Roland Barthes and the Insurrections of May 1968


"Roland Barthes recognized that the nature of the discourse and the events in France  gave a completely new power to the spoken word and the taking of power by the spoken word. May 1968 was the historical consummation of a process of mass communication based both on the media and the immediate, on the message and the ephemeral, on unreflective imagination and the need for mastery. Barthes was merely denouncing an anti-intellectualism that he had rejected ever since the polemics around his controversial  On Racine that did indeed threaten any possible cultural critique. “There is an intellectual Poujadism* that is always possible: a brutal distrust of language, a dismissal of forms that are always considered sophistical, the accusation of “jargon”, the rejection of writing, etc.’ In saying this, he was repeating his position against the arrogance of the spoken word. His disaffection for theater, earlier in the 1960s, was already evidence of a similar difficulty with the spoken word that was always, when it was imposed and violent, on the side of the law. Yet again, he contrasted it with the polysemia of writing, where everything always needs to be invented: writing alone can be the site of a real revolution.

This is a leitmotif in Barthes’ work: it expresses his disdain for the spontaneity of events and his conviction that a written text - not as a transcription of the spoken word, but as a reflection of the plurality of meaning – could bring together the cultural and the political. “We will regard as suspect any eviction of writing, any systematic primacy of speech, because, whatever the revolutionary alibi, both tend to preserve the old symbolic system and refuse to link its revolution to that of society. As cultural capitalism has merely strengthened its grip since Barthes wrote these lines, we can simply point out how acute his analysis was.
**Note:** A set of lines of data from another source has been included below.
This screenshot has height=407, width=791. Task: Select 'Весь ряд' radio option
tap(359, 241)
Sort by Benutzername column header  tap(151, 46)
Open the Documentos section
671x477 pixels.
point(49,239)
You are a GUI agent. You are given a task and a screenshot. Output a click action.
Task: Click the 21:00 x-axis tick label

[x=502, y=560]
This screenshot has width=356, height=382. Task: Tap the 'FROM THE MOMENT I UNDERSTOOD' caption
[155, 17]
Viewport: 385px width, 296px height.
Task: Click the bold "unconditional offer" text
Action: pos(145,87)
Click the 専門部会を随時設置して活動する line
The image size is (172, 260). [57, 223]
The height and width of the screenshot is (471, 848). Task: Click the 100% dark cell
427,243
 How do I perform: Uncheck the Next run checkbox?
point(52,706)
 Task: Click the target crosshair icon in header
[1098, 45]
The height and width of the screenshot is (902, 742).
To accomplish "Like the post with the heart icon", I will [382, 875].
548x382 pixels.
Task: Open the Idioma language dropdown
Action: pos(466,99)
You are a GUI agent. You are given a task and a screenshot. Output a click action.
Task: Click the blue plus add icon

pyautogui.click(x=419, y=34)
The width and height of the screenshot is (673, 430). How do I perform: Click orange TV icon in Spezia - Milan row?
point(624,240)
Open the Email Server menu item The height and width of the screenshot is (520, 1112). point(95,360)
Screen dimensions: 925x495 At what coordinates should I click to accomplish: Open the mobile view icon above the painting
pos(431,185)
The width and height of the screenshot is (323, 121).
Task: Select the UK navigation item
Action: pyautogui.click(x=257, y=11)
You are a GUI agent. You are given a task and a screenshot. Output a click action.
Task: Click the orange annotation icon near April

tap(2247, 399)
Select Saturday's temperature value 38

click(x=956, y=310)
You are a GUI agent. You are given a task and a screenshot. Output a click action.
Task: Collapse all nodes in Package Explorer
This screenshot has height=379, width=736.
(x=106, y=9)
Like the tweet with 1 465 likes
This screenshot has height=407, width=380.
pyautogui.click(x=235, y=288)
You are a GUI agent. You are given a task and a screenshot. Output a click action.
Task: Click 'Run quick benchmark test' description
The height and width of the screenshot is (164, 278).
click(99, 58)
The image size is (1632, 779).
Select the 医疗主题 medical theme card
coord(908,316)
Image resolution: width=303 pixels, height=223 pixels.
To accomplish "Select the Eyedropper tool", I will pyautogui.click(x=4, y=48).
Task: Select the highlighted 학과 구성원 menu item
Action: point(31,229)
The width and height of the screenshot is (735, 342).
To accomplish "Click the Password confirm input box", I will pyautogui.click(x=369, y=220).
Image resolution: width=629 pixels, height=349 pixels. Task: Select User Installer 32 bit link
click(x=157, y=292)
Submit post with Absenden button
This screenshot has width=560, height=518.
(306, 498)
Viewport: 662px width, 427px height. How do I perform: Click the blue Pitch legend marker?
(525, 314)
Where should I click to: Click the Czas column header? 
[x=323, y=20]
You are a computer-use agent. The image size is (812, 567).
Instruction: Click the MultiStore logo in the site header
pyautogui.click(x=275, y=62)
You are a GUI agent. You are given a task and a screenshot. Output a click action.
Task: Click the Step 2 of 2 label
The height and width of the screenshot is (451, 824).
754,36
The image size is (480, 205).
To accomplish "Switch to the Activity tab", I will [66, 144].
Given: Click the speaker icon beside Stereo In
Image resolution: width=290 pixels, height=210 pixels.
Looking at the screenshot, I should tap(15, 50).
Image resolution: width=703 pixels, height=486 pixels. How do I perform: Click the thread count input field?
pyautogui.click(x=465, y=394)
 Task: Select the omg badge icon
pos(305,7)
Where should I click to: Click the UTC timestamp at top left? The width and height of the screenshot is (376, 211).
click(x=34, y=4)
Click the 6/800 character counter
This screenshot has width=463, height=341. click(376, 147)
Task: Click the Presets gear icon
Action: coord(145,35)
The other point on which Barthes proved to be a real visionary was the advent of technocracy as a moment in capitalism less concerned with human labor than with the profitability of science.In his lecture of 21 November 1968, he said: “The present day is certainly a turning point or at least a significantly new emphasis. How are we to define it? The conjunction or confluence of an ideology and a politics: an ideology, that of the human sciences, and a technocratic politics. The objective alliance between the human sciences and technology risks invading our schools, with its technological demands (research, specialization, qualification) shared by bodies and assemblies set up in May (the document of the reform committee: ‘Cutting-edge or very specialized sectors,’ etc.). Elsewhere, he pointed out how the slogans of ’68 on the university system, if they were assembled like the pieces of a jigsaw puzzle, form an image which ‘resembled the contemporary American university.’ This denunciation of everything that sacrificed culture to efficiency is such an accurate projection of the university system as we find it now that we cannot accuse Barthes of having adopted a reactionary attitude in 1968. It was always in the name of the same principles that he established his line of behavior. While his relation to writing included the possibility of contradiction, in the name of plurality and the fragmentation of meaning, his political behavior and the reasons for his rejections or his denunciations did not alter."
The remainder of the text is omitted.